# Exercise directions:
Change every "Locate an element" in the entries below to "Find an element", and reproduce everything else unchanged.

# Available data:

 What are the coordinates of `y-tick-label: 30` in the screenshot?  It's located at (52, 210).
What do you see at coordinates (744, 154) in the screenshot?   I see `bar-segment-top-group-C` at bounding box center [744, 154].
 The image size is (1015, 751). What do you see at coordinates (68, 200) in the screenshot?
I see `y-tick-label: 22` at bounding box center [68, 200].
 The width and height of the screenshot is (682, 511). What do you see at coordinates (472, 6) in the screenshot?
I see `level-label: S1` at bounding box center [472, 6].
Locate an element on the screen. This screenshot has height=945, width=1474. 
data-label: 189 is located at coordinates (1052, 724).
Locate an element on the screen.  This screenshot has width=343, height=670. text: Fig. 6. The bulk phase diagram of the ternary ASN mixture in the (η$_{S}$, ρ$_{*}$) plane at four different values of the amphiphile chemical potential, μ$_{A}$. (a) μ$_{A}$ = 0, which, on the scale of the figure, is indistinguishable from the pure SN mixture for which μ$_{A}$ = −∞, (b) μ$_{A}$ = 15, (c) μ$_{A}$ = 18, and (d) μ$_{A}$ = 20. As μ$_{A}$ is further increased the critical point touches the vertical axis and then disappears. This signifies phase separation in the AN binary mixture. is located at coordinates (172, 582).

# Response to this task:
 What are the coordinates of `y-tick-label: 30` in the screenshot?  It's located at (52, 210).
What do you see at coordinates (744, 154) in the screenshot?   I see `bar-segment-top-group-C` at bounding box center [744, 154].
 The image size is (1015, 751). What do you see at coordinates (68, 200) in the screenshot?
I see `y-tick-label: 22` at bounding box center [68, 200].
 The width and height of the screenshot is (682, 511). What do you see at coordinates (472, 6) in the screenshot?
I see `level-label: S1` at bounding box center [472, 6].
Find an element on the screen. This screenshot has height=945, width=1474. 
data-label: 189 is located at coordinates (1052, 724).
Find an element on the screen.  This screenshot has width=343, height=670. text: Fig. 6. The bulk phase diagram of the ternary ASN mixture in the (η$_{S}$, ρ$_{*}$) plane at four different values of the amphiphile chemical potential, μ$_{A}$. (a) μ$_{A}$ = 0, which, on the scale of the figure, is indistinguishable from the pure SN mixture for which μ$_{A}$ = −∞, (b) μ$_{A}$ = 15, (c) μ$_{A}$ = 18, and (d) μ$_{A}$ = 20. As μ$_{A}$ is further increased the critical point touches the vertical axis and then disappears. This signifies phase separation in the AN binary mixture. is located at coordinates (172, 582).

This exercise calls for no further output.